▶ Provided passage:
Yes, the issue here is making them notice that they can be seen as having 
bases of the same type (and thus that it is meaningful to compare 
offsets), since there are multiple possible base choices when a structure 
starts with a structure which starts with...

>> In the category "ugly hack that I won't submit", let me also attach this
>> patch that sometimes helps notice that malloc doesn't alias other things
>> (I don't know if the first hunk ever fires).
> Well, one thing that can be done here (I think it comes from Steensgaard and 
> I'm pretty sure it's discussed in Morgan's text) is you assign a storage 
> class and propagate that.   Once you do so, you can eliminate certain things. 
> You use a vrp-like engine with a fairly simple meet operator to handle 
> propagation of the storage class.
>
> Once you have storage classes for all the pointers, you can make certain 
> deductions about aliasing relationships.  Including what things in the malloc 
> storage class can and can not alias.

Sounds good, but I am not really up to rewriting the points-to analysis at 
the moment...

Thanks,
Richard Biener Oct. 29, 2013, 10:37 a.m. UTC | #3
On Mon, Oct 28, 2013 at 11:05 PM, Marc Glisse <marc.glisse@inria.fr> wrote:
> On Mon, 28 Oct 2013, Jeff Law wrote:
>
>> On 10/26/13 01:15, Marc Glisse wrote:
>>>
>>> Hello,
>>>
>>> this patch teaches gcc that free kills the memory its argument points
>>> to. The equality test is probably too strict, I guess we can loosen it
>>> later (unless you have suggestions?).
>>>
>>> Note that the corresponding code for BUILT_IN_MEMCPY and others seems
>>> suspicious to me, it looks like it is testing for equality between a
>>> pointer and a mem_ref, which is unlikely to happen.
>>>
>>> Bootstrap+testsuite on x86_64-unknown-linux-gnu.
>>>
>>> 2013-10-27  Marc Glisse  <marc.glisse@inria.fr>
>>>
>>>      PR tree-optimization/19831
>>> gcc/
>>>      * tree-ssa-alias.c (stmt_kills_ref_p_1): Handle BUILT_IN_FREE.
>>>
>>> gcc/testsuite/
>>>      * gcc.dg/tree-ssa/alias-25.c: New file.
>>
>> OK for the trunk.
>
>
> Thanks.

▶ Stored data:
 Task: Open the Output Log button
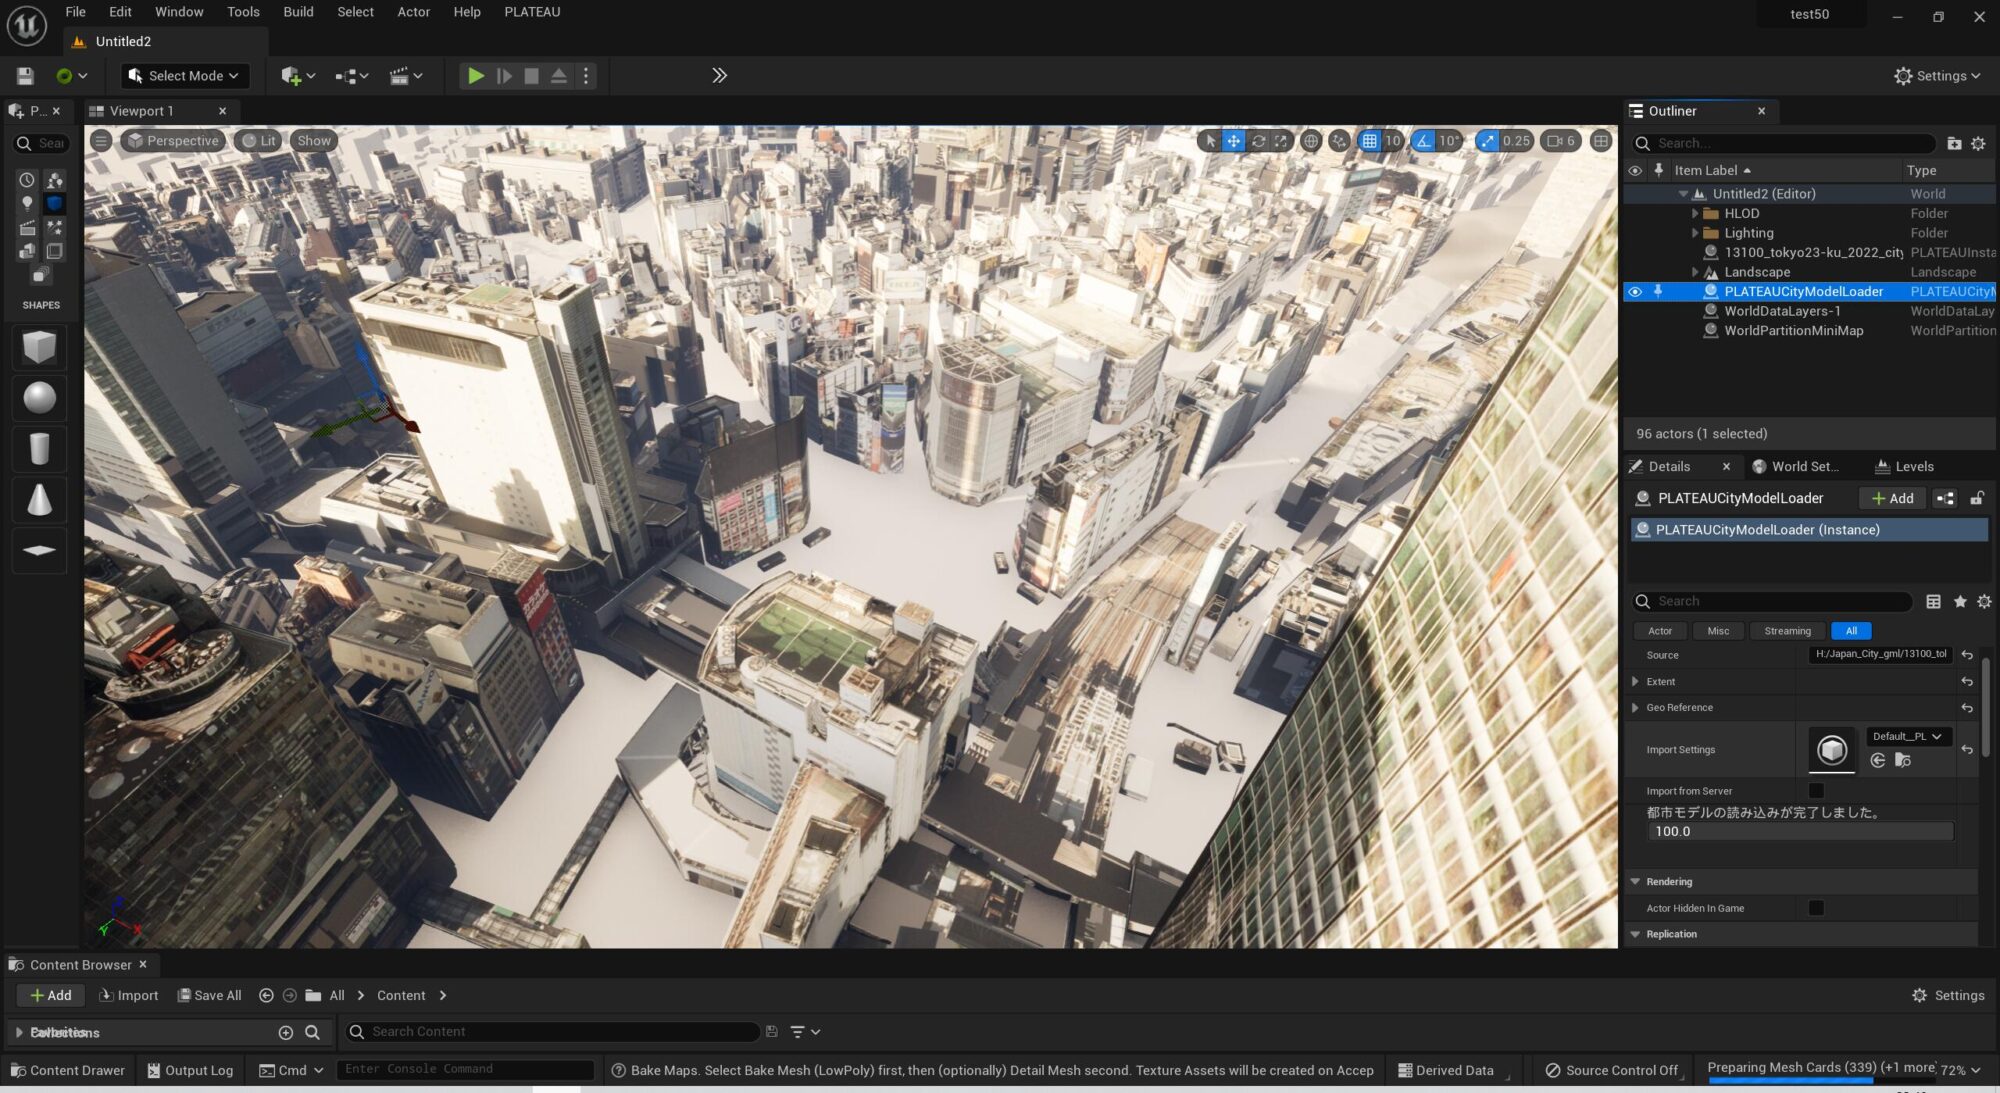[x=190, y=1070]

▶ Tasks:
[A] Please say whether each statement agrees with the patch discussion, answering yes or no and quoting the words that decide it: (i) the patch was bootstrapped and tested on x86_64-unknown-linux-gnu; (ii) the patch makes stmt_kills_ref_p_1 handle BUILT_IN_MEMCPY; (iii) the writer of the first reply plans to rewrite the points-to analysis now.
[B] In the patch discussion, which new test file does the patch add?

▶ Results in order:
[A]
(i) Yes: "Bootstrap+testsuite on x86_64-unknown-linux-gnu."
(ii) No: "* tree-ssa-alias.c (stmt_kills_ref_p_1): Handle BUILT_IN_FREE."
(iii) No: "I am not really up to rewriting the points-to analysis at the moment..."

[B] gcc.dg/tree-ssa/alias-25.c, under gcc/testsuite/